Excerpt provided ▸
%%
E and I at the Student Clinician Ceremony
Like everyone else, I seem to have been insanely busy in the past few weeks. Two weeks ago, I finally took my boards. It seems surreal that it actually happened, like a dream (or if my score comes back subpar, a nightmare). Two years' worth of anticipation, one year's worth of anxiety, and 6 weeks of nonstop studying from 8 am to midnight, one horribly hard and grueling 8 hours, and it was finally just over. Coming out of the test, I didn't know what to do with myself. What was I supposed to do with this so called "free time"? Luckily, I didn't have too much time to dwell on the test because 18 hours later, I was off to Montreal, Canada with my two best friends from high school!
The road trip we took from Maryland => Baltimore => Boston => Burlington, VT (plus the Ben and Jerry's ice cream factory) => Montreal was honestly one of the best times I've had in a long time. So much laughing and so many inside jokes were had. It's cheesy, but we know each other so well (almost 10 years at this point!) that sometimes it would only take one word to send the rest of us into laughing fits. R's boyfriend of two years, D, also came along and fit in seamlessly with our little high school reunion group. We only spent about 2 whole days in Montreal, but hit all of the high marks: we ate Montreal's most famous foods (poutine, foie gras, Schwartz's), explored the botanical gardens, and went out one night to a speakeasy called Big in Japan (where I promptly fell asleep after 1 drink). It should probably stay unmentioned that the other night R fell asleep early and the rest of us stayed up until 1 am to watch Independent Day, and after that, Criminal Minds. Like moths drawn to a flame, we also went to Chinatown twice, got froyo and bubble tea every day and of course, had to eat dim sum. Poor D had to put up with our Asian antics the whole trip ;)
%%
Extracted records ▸
%%
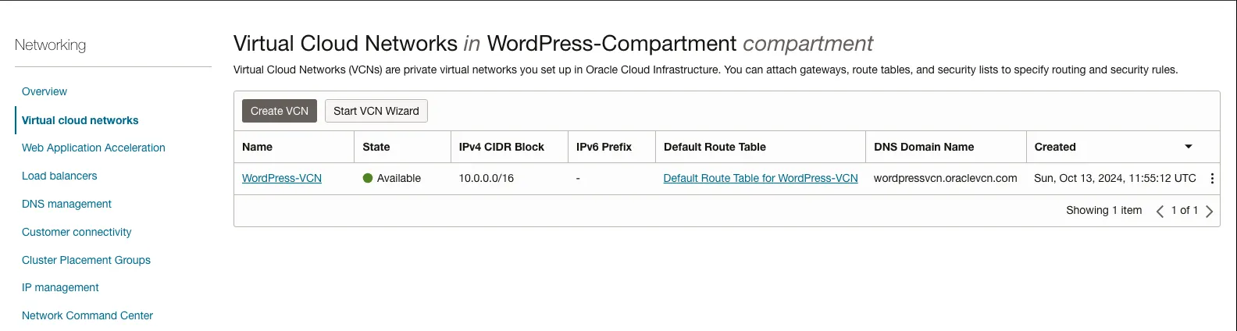Go to previous page arrow in pagination
The width and height of the screenshot is (1237, 331).
pos(1160,211)
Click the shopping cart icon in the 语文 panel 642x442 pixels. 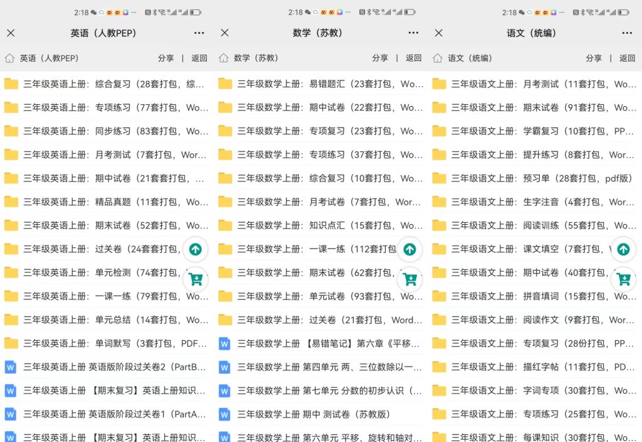623,278
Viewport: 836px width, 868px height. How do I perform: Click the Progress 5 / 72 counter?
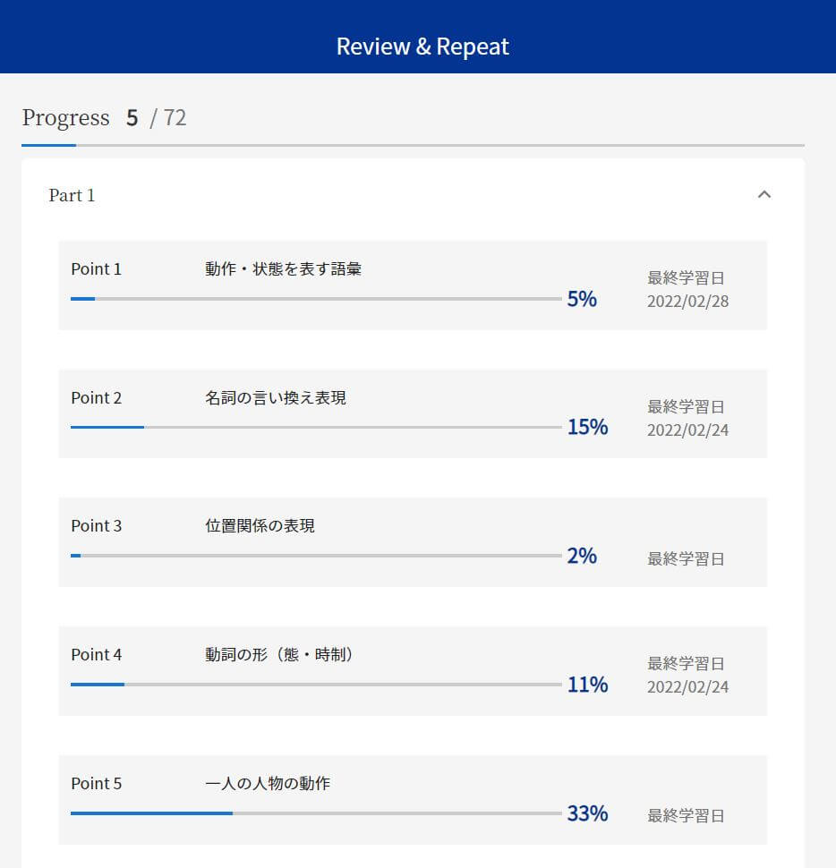coord(104,117)
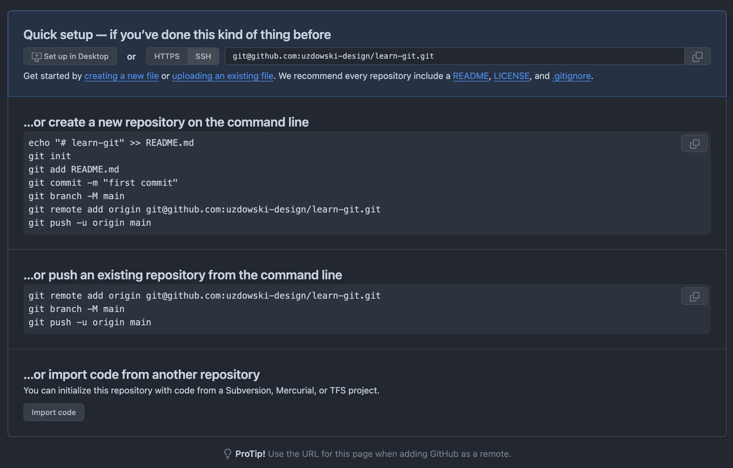This screenshot has width=733, height=468.
Task: Follow the 'creating a new file' link
Action: click(x=121, y=76)
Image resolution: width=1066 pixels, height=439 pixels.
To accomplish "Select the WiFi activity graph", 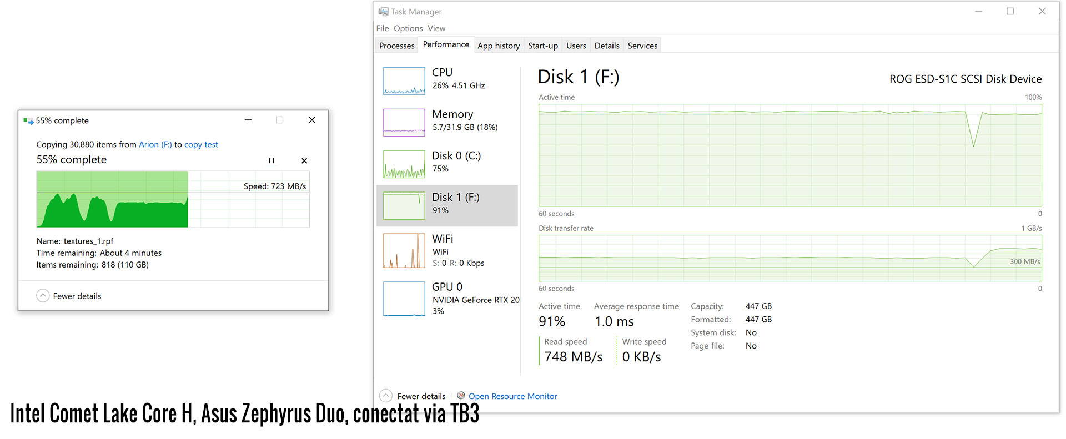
%%
Assigned task 1 ▸
Based on the travel blog post above the listing, decide whether each statement agrees with it. Answer yes or no for each, and quote the words that decide it.
(a) The writer's board exam lasted 8 hours.
(b) The group spent about a week in Montreal.
(c) The writer fell asleep after one drink at Big in Japan.
Assigned task 2 ▸ Translate this sentence from the travel blog post into Spanish: "So much laughing and so many inside jokes were had."
Assigned task 3 ▸ Pick up the travel blog post about the board exam and the Montreal road trip after its final sentence, and write the next part of it.

Response box 1 ▸
(a) Yes: "one horribly hard and grueling 8 hours"
(b) No: "We only spent about 2 whole days in Montreal"
(c) Yes: "where I promptly fell asleep after 1 drink"

Response box 2 ▸ Hubo muchísimas risas y muchísimas bromas internas.

Response box 3 ▸
The day after J and I got back to DC (R and D flew out from Montreal), I started Third Year Orientation back in Baltimore. It was a whirlwind 3 days. Most of us, like myself, had taken the test about a week beforehand, and so we swapped storied about what we did in the week or few days off that we had. Some others had taken the test just two days prior or even the day before, unbelievably. Even just 3 days of orientation were exhausting. Like most other people, I had put off all of my errands and such until after boards, so orientation was the first time I had opened my computer in over a week and was the first time I had been in Baltimore in over a month. The first couple days of orientation were filled with various computer training modules and procedures during the day and happy hours with friends at night. One night, we went to Captain Jack's, an all-you-can eat crab buffet (only $30!) that captured the spirit of summers in Maryland perfectly: bushels of steamed crabs covered in Old Bay and butter, pitchers of Natty Boh, sunset on the dock, and catching up with friends with nowhere to be for the night (but a final round of 8 am orientation the next morning).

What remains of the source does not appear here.